Was der CDU mit Blick aufs Wahlergebnis vielleicht nützt, verbaut ihr aber derzeit den Weg in die Regierung: Wegen der Vornamenaktion hat Grünen-Spitzenkandidatin Bettina Jarasch eine Koalition mit der CDU mehr oder minder ausgeschlossen. Allein mit der FDP aber bekommt Wegner keine Mehrheit im Abgeordnetenhaus zusammen.
Die Hoffnungen der CDU können sich höchstens darauf stützen, dass die SPD am 12. Februar historisch schlecht abschneidet und deshalb Erneuerung in der Opposition sucht. Eine zweite Variante wäre, dass die SPD lieber mit dem Wahlsieger CDU ein Zweierbündnis eingeht, als mit deutlich weniger Senatsposten kleiner Partner im bisherigen links-grünen Drei-Parteien-Bündnis zu sein.
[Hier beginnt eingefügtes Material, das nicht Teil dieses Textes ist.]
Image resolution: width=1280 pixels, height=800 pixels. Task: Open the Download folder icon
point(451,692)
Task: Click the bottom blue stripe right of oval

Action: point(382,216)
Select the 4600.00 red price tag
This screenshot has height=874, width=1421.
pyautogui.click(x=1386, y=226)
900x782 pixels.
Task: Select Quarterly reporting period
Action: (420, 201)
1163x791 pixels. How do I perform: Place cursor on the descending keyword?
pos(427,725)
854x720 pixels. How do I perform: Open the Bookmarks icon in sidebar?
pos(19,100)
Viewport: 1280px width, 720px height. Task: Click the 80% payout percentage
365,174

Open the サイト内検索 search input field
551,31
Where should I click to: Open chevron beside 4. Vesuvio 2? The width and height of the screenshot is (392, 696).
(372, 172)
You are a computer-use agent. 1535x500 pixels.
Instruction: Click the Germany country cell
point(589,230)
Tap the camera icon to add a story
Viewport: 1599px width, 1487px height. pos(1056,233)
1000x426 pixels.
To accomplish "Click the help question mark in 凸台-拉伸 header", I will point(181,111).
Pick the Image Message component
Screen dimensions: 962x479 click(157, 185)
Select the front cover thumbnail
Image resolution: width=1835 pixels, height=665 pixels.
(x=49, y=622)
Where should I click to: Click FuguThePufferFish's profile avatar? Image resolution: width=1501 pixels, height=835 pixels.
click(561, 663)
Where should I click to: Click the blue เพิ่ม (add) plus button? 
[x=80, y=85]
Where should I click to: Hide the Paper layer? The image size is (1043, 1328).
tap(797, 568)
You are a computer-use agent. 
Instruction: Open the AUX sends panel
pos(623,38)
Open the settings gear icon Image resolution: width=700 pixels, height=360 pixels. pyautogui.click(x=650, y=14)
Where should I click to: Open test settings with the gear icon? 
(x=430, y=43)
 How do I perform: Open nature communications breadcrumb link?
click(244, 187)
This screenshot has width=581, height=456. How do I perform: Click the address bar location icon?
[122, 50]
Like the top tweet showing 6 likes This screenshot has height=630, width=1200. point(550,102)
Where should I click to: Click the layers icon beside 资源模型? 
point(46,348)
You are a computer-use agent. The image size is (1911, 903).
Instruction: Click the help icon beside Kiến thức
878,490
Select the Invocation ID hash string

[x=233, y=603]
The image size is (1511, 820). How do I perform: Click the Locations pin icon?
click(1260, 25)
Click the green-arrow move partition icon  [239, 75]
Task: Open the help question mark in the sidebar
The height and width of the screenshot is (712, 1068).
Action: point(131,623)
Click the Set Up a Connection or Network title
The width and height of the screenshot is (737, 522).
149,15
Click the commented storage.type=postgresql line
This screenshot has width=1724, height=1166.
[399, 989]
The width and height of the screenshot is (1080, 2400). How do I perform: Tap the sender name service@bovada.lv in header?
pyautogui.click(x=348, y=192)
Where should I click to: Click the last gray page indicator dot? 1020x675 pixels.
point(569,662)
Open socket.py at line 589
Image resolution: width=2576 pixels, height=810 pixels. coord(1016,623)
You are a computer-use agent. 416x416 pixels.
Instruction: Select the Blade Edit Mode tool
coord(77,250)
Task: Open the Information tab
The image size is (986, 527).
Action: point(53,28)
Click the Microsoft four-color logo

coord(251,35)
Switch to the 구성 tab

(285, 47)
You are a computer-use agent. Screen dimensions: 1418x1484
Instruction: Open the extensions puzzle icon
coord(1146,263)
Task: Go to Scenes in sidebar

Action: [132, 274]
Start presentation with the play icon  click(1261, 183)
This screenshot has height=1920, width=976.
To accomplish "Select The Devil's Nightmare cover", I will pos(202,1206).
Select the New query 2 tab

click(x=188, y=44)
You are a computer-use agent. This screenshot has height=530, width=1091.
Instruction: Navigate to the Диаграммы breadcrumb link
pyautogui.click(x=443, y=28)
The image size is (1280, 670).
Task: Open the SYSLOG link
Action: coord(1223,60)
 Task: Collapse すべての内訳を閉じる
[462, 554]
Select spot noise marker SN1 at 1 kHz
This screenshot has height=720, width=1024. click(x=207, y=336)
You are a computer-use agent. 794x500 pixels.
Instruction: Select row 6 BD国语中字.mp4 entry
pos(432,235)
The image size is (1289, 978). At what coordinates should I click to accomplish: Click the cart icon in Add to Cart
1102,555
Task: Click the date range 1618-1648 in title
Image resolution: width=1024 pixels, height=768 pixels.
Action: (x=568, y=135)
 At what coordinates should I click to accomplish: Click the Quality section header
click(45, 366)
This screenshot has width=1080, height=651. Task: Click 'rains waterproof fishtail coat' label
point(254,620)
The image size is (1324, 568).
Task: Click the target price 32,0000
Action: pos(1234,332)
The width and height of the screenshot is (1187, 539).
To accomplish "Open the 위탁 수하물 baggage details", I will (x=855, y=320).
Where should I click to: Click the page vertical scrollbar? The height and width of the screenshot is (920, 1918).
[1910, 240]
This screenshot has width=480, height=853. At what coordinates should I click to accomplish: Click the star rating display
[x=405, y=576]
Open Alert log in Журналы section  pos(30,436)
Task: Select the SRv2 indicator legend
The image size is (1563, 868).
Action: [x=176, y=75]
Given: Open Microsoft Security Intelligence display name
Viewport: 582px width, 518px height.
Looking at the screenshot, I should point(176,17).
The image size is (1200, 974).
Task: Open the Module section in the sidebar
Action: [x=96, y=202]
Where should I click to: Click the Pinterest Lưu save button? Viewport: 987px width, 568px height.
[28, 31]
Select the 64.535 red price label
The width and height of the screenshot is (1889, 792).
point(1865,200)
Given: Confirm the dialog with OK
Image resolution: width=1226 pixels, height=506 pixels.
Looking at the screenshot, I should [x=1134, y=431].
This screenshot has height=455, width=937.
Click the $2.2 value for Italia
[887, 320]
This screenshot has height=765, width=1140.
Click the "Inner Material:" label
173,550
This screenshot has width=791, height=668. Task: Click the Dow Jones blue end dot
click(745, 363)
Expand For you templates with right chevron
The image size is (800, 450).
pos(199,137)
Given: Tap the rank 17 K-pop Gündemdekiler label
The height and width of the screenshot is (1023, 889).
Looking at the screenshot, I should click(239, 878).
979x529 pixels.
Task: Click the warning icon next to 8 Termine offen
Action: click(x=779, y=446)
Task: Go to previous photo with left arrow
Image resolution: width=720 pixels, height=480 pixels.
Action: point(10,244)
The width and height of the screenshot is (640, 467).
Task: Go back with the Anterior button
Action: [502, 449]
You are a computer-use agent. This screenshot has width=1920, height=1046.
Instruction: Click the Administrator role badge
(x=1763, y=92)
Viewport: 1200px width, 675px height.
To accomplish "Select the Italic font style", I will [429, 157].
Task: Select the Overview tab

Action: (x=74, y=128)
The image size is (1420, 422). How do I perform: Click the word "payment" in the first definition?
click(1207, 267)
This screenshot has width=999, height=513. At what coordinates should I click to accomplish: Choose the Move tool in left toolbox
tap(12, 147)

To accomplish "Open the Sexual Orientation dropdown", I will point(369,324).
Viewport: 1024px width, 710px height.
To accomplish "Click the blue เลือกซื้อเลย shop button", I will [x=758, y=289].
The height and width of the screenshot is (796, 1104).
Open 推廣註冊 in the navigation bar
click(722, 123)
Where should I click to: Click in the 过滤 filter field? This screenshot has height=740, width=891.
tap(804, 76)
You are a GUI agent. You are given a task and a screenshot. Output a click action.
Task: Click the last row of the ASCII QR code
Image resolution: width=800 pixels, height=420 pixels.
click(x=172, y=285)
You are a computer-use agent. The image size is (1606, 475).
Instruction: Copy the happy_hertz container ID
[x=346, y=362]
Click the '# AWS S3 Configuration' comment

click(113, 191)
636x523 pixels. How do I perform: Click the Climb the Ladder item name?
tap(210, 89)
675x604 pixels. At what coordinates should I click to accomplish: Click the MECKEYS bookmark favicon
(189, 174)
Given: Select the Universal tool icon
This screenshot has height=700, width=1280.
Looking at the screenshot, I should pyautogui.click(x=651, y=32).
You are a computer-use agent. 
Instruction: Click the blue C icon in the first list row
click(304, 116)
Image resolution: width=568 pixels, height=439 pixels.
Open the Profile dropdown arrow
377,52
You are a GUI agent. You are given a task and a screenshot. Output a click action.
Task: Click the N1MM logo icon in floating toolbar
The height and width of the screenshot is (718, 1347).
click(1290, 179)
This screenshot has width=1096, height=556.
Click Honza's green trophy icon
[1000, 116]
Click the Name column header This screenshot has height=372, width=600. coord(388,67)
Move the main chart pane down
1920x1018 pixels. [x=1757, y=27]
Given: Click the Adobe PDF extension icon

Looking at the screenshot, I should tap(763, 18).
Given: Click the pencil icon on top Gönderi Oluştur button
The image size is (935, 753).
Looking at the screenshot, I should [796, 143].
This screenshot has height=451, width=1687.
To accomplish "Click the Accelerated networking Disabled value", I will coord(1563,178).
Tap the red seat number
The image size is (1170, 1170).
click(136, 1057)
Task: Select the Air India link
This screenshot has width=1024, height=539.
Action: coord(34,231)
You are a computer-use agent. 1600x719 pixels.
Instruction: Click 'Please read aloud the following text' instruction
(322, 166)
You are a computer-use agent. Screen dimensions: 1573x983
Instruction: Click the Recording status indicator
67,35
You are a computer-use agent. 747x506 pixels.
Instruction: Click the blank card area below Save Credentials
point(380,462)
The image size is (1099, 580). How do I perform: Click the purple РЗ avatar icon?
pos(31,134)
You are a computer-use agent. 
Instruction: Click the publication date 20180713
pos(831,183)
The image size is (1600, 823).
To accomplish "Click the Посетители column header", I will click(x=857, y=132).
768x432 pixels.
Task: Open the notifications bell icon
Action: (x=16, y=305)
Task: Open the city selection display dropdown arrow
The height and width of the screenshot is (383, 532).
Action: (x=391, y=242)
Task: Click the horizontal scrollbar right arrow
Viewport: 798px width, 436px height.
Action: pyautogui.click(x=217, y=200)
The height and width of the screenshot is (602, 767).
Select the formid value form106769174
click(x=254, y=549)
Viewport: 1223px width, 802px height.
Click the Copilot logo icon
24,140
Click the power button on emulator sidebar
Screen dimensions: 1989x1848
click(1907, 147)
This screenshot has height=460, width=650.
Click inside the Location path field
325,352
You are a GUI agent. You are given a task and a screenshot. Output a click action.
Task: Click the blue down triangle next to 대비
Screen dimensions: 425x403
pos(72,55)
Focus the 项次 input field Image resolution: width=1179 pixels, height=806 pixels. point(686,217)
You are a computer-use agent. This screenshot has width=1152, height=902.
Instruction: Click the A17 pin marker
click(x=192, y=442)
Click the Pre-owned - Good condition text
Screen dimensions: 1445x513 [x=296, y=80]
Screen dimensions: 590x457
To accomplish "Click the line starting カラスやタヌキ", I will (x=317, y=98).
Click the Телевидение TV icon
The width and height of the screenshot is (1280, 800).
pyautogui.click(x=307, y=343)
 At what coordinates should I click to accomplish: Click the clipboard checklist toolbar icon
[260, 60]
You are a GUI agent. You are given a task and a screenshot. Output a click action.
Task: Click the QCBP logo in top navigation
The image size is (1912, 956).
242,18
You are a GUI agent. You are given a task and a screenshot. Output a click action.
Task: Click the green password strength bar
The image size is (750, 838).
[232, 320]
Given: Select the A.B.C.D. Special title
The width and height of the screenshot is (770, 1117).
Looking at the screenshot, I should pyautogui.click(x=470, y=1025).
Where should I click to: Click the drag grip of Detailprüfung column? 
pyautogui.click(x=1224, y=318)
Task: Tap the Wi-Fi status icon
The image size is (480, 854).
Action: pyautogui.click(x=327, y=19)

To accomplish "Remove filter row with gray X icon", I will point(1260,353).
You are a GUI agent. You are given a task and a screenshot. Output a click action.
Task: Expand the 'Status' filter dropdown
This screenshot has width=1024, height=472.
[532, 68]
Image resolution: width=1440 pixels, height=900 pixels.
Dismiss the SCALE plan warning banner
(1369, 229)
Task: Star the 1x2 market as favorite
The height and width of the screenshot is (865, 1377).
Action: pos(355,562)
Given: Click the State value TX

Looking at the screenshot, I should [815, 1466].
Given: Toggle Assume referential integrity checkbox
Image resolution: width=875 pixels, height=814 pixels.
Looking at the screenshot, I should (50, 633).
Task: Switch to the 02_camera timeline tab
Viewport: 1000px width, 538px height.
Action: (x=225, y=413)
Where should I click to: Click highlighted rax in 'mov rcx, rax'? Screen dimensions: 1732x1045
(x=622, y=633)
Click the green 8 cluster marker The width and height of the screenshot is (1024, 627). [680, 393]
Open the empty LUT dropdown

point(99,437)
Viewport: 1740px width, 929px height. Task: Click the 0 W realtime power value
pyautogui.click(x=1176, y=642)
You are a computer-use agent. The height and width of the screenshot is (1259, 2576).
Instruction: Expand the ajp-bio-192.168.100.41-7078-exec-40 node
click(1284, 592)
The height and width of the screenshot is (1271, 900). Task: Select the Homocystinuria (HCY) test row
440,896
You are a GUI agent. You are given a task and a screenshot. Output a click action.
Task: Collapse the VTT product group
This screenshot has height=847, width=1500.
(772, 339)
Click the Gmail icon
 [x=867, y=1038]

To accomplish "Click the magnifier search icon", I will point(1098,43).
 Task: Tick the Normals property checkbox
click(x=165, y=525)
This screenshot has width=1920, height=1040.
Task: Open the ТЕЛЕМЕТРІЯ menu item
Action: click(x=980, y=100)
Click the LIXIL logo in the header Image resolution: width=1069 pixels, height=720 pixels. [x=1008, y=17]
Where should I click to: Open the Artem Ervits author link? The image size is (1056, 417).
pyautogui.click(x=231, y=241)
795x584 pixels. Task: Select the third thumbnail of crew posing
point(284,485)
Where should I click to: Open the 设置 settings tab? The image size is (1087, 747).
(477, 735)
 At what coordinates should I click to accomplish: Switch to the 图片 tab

Ein schwarz-grünes Bündnis, an dem Wegner hintergründig seit vielen Jahren bastelt, wäre wie Schwarz-Rot auch theoretisch nur möglich, wenn die FDP es wegen der 5-Prozent-Hürde nicht wieder ins Parlament schafft. Angesichts oft spürbarer CDU-Allergie bei linken Grünen, vor allem aus den Kreisverbänden Friedrichshain-Kreuzberg und Neukölln, wirkt diese Option erst einmal weltfremd. Auch die weit auseinander laufender Vorstellungen zur A100, wo die Grünen „Stopp“ sagen, während Wegner in Raum 453 eine Klimaautobahn vorschwebt, sprechen dagegen.
Etwas aber macht die schwarz-grüne Variante durchaus glaubwürdiger: Das ist das fortwährende Warnen der SPD vor einem solchen Bündnis. Das gilt bei den Sozialdemokraten als gar nicht so unrealistisch – auch wenn man dort Wegner offiziell für isoliert hält und als „der einsame Kai“ verspottet.